I have only been separated for a month, but the depression started when his affair started. It has been getting a little better each day. There are of course worse days and better days. I find that keeping busy is really the best thing I can do. I still cannot imagine a future for myself, but I rarely imagine killing myself anymore.
Baby steps. 
When I am alone, which is frequently right now, I think about things I can do short term to improve my life. Little things, like decorating my new apartment, or unpacking more boxes. What new experiment my next meal is goimg to be. Someday those little short term thoughts will grow into the bigger longer term goals. 
*shrug* not sure if that is helpful. I hope you can break out of it soon. It's not easy.
_Posted via Mobile Device_


----------



## Feelingsadnlonely (Mar 3, 2014)

Oh gosh, I know exactly how you are feeling.  It's so hard and hurts like hell. This month will be coming up on 3 months since the separation. The only thing for me that makes me feel better is taking care of my 8 month old baby girl. She is what keeps me from staying in bed crying and dwelling on things all day and night. Also, I have a HUGE family who are all very supportive and I am constantly surrounding myself with them. They always try to cheer me up. They make me laugh and always tell me things will get better (and I believe them!). 

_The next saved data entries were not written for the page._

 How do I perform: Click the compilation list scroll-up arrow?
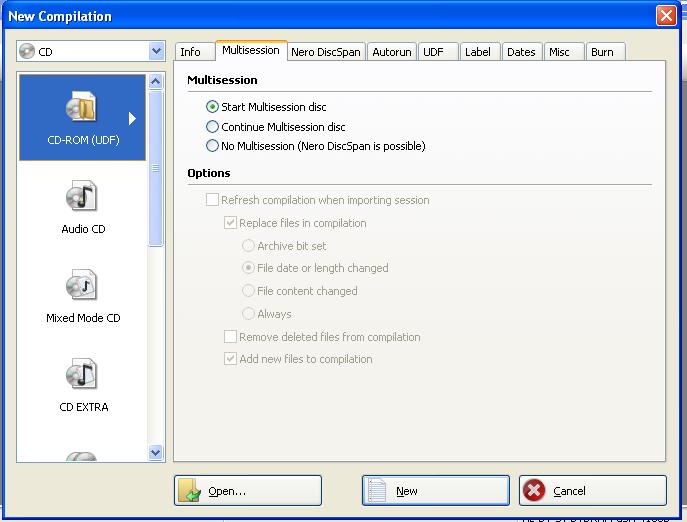pos(156,82)
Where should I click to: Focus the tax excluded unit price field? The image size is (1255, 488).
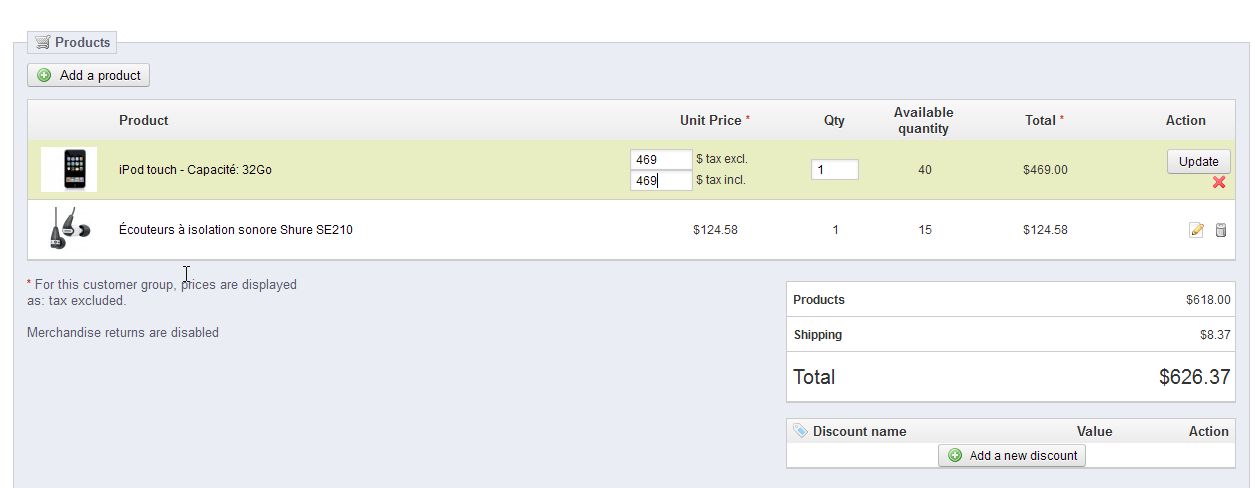[x=662, y=159]
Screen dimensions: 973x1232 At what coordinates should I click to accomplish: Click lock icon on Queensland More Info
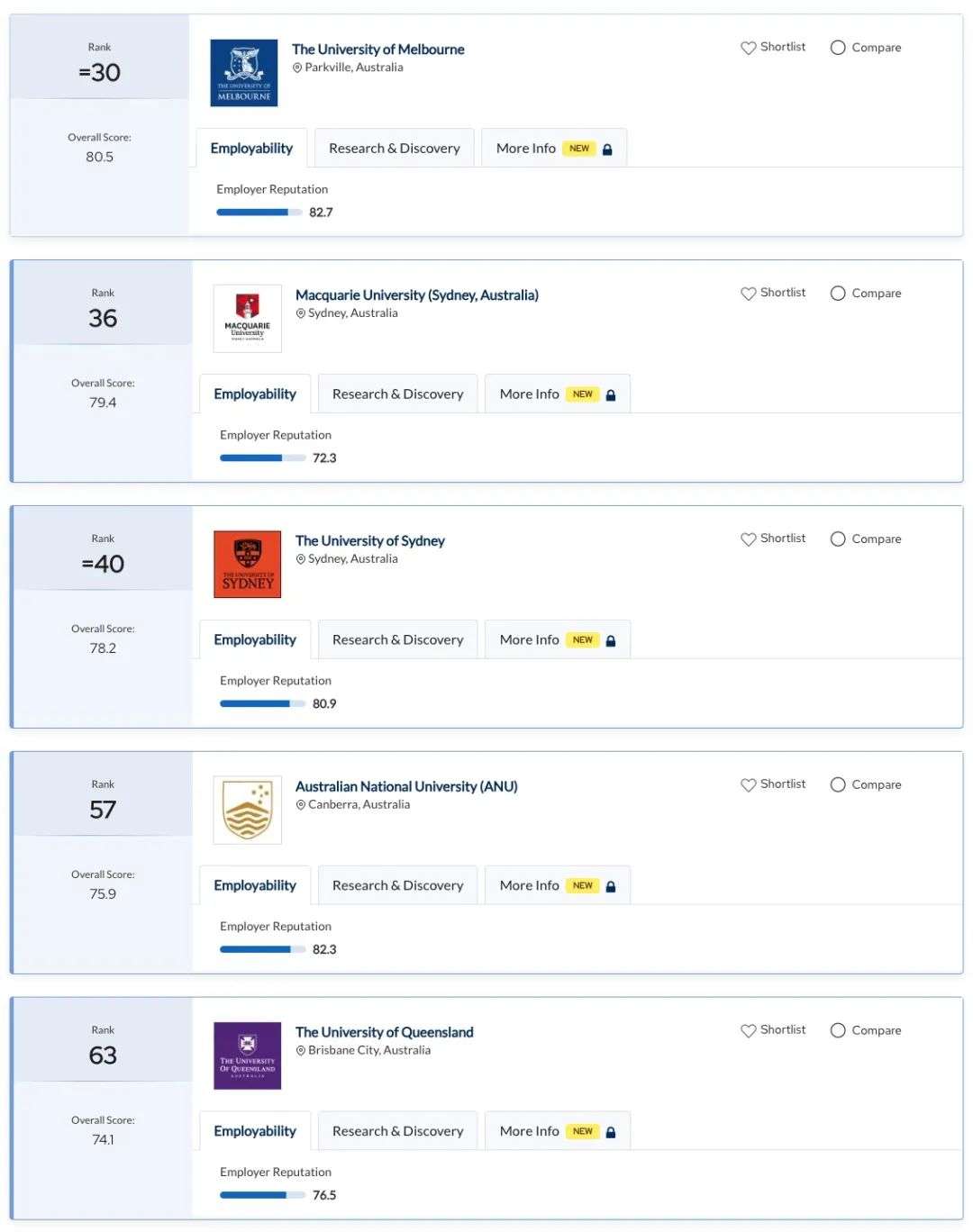pyautogui.click(x=611, y=1132)
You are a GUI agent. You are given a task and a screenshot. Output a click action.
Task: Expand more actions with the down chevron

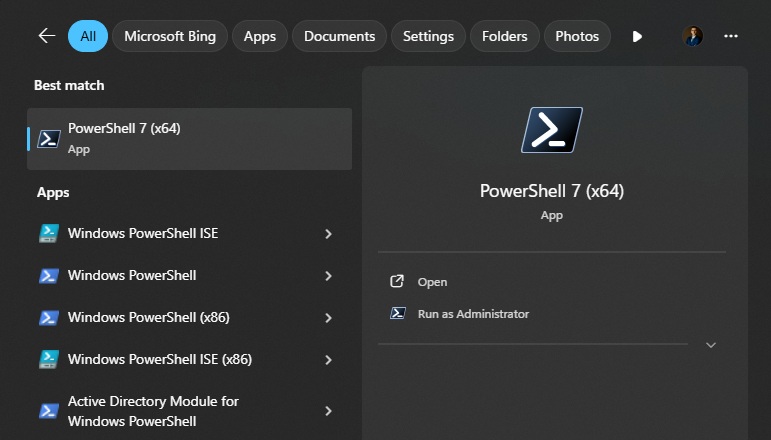coord(711,345)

I'm also attending IC and that is a huge help. Try to remain positive. I know it's HARD, trust me. Especially when I get that feeling of loneliness and anxiety over the status of my marriage. I feel and get desperate but I cannot do anything about it at this time except to pray, stay positive, and take care of my baby. I wish I had time to read books that help you through this but I just don't have the time right now. I work all day and just barely have time to get on here and type these very words...

Also, get out!! Take a walk, take a drive, go to a park! Just go out of your house and that will make you feel better (it makes me feel better and the baby loves it too!). Hang in there OK? Have HOPE (Hold On Pain Ends). It will someday for you and me


----------



## indiecat (Sep 24, 2012)

Thanks. Filing the papers is very painful emotionally. Being alone is the worst.


----------